Thanks everyone - & thanks Solstice for the photo and description. Love that nano! Read the documentary. I'd love to get my son going with the CRS, but not sure my water parameters are good enough for them, and the living contents are supposed to come out of his pocket, not dad's (dad has enough in to this deal already), so looks like RCS!! :icon_smil


----------



## wood (Nov 15, 2006)

Solstice said:


> I use a filter sponge from an AquaClear 50 filter, cut it so it's a little larger than the diameter of the intake, bore out the center of it so it will slip over the intake, then put some pantyhose over the whole thing and tie the pantyhose on with thick thread.
> 
> So yes, it's a large block of foam greater in width then the diameter of the intake....
> 
> ...


I do the exact same thing, AC 50 foam pad. Except i don't get all freaky with the pantyhose 

-Ryan


----------



## Ankit (Dec 15, 2006)

How is this? http://cgi.ebay.com/Black-Sponge-Fi...ryZ66795QQrdZ1QQssPageNameZWD1VQQcmdZViewItem

Will that slide right onto the tip of the intake and be safe for shrimp babies?


----------



## RedIrocZ-28 (Oct 24, 2006)

Ankit, yes it will. I have successfully bred Cherry Shrimp in a tank with one of those exact sponges slipped over the intake tube. It is too dense to let babies through but still lets the water be sucked in at full power. 

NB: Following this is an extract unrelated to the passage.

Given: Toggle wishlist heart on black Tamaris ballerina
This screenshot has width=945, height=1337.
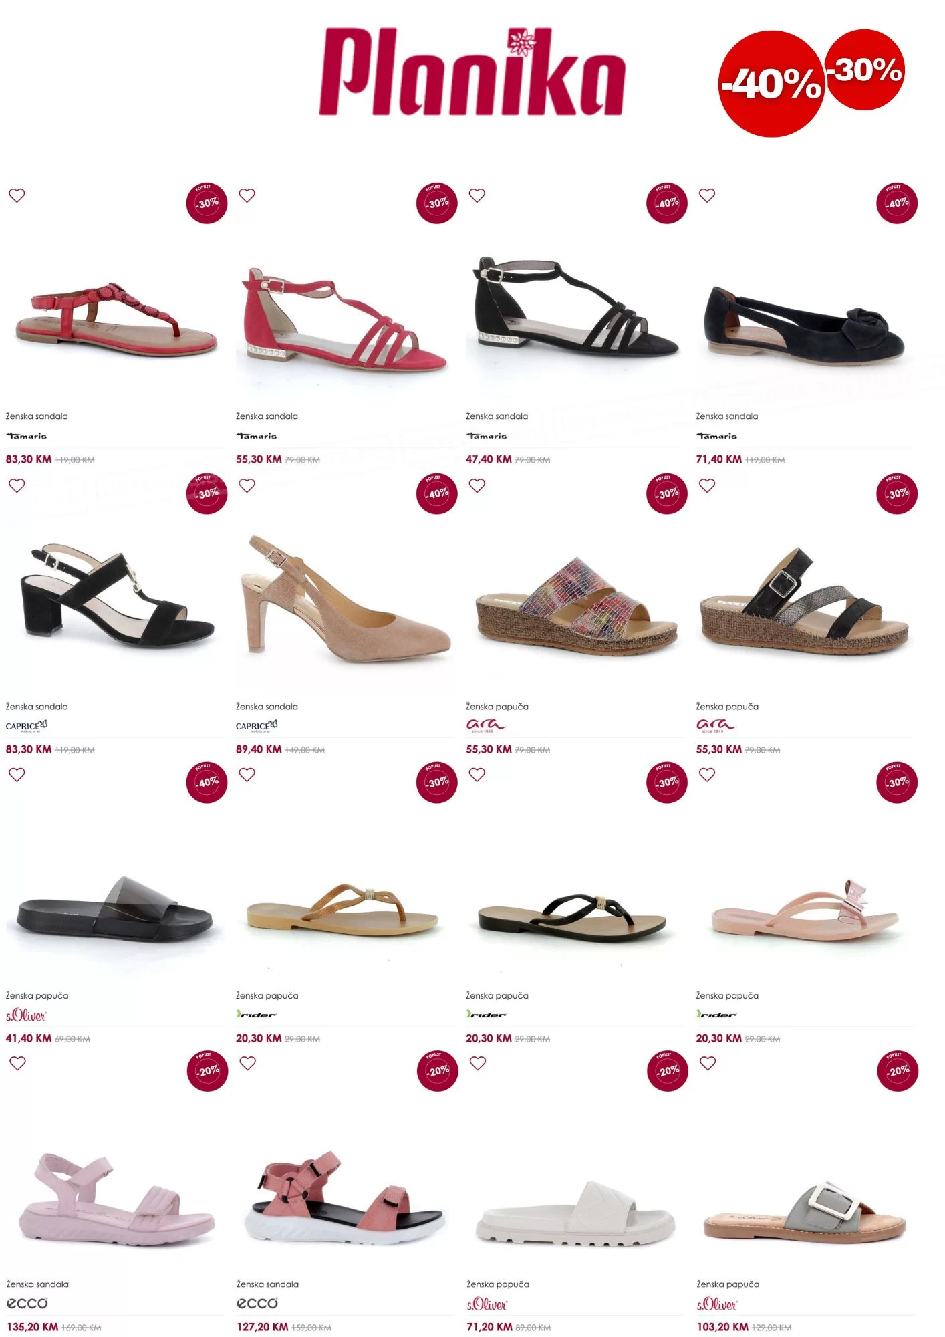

One thing to remember though, it will get clogged every month or 2 so you should take off the filter, and wring it out in a bucket of tank water. 

In fact I'm using one on my new Brackish tank right now, the water is so crystal clear its unbelievable. I believe the pre-filter to be partly the reason. I can look through the full length of the tank (4ft) of water at the TV on the other side and not notice I'm looking through water.


----------



## Owen Stubbs (Mar 20, 2007)

5 inches in diameter? My HOB filter intake is only about a 1/2 inch away from the glass. Do you just trim the back of that thing?


----------



## trackhazard (Aug 24, 2006)

You can actually cut one of the sectors of the filter off and just use that. Same principal as using a coarse foam block from any other filter. Cut off a sector, poke a hole in it and slide it over the end of the intake tube.

-Charlie


----------



## Owen Stubbs (Mar 20, 2007)

trackhazard said:


> You can actually cut one of the sectors of the filter off and just use that. Same principal as using a coarse foam block from any other filter. Cut off a sector, poke a hole in it and slide it over the end of the intake tube.
> 
> -Charlie


Sector? You referring to this foam pre-filter or a component of the HOB?


----------



## 415w203 (Oct 31, 2006)

i use the replacement filters for elite sponge filters. perfect fit for my ada stainless lily pipe and for my hob whisper. the ridges on them are great. my newborn cherries love hanging around it. 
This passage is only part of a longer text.